> Exercise requirements
This task asks for the lines from the one with "Where should I" to the final line below, repeated exactly, with pictures omitted.

> Data to examine
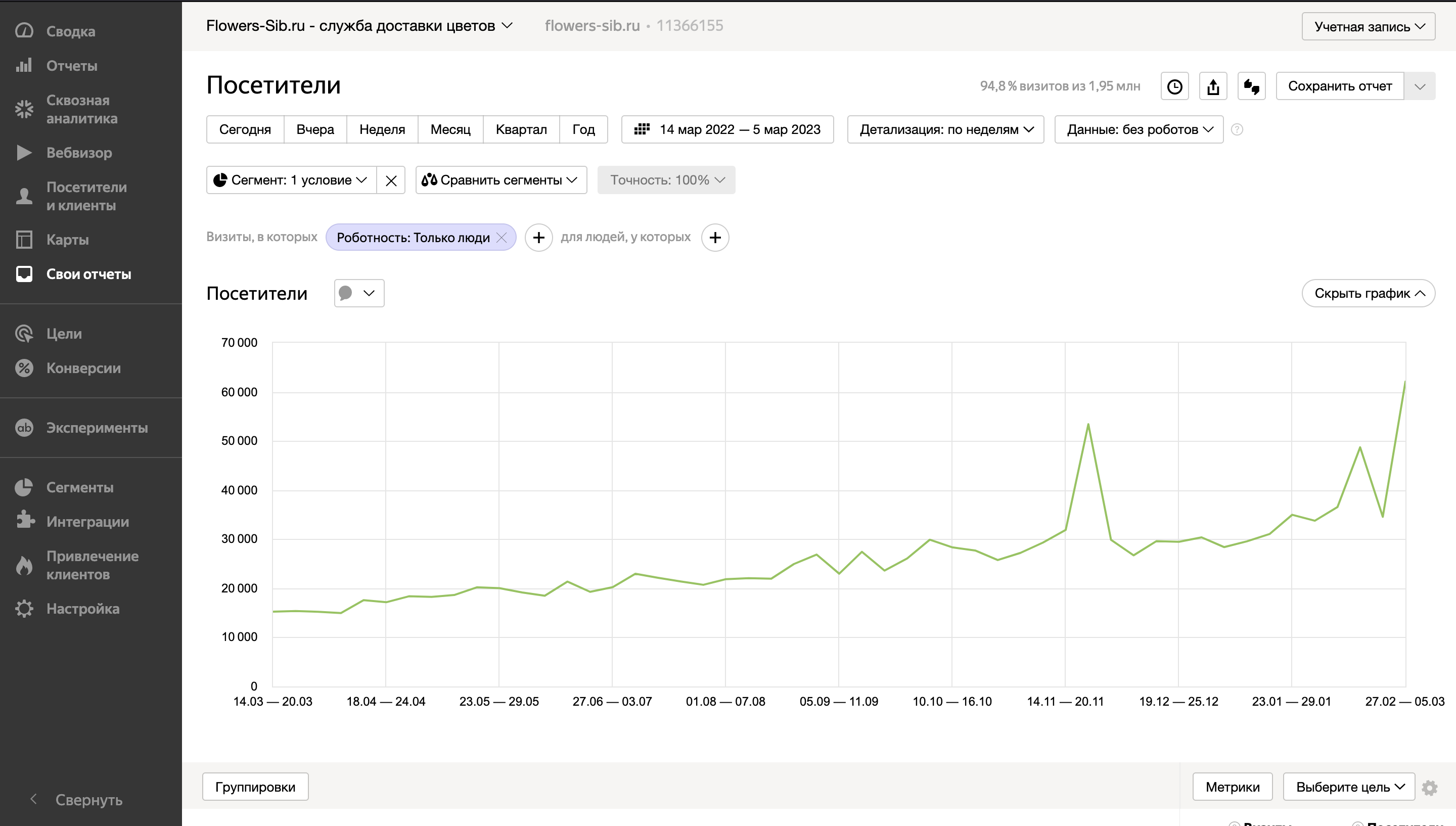The height and width of the screenshot is (826, 1456).
Task: Open the Цели section in sidebar
Action: pyautogui.click(x=64, y=334)
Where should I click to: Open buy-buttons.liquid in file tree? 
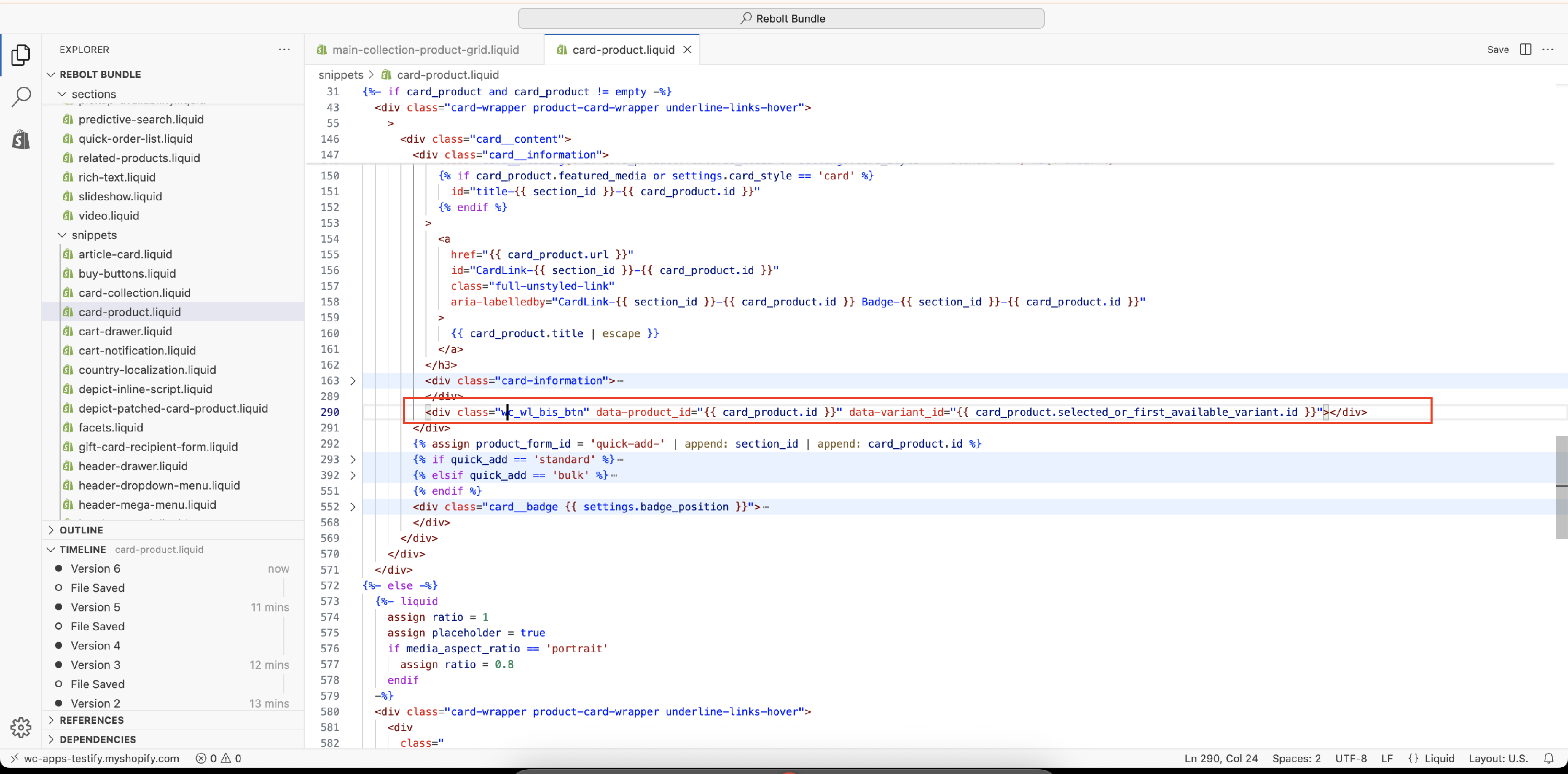(x=126, y=274)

> Task response
Where should I click to: Open buy-buttons.liquid in file tree? 
(x=126, y=274)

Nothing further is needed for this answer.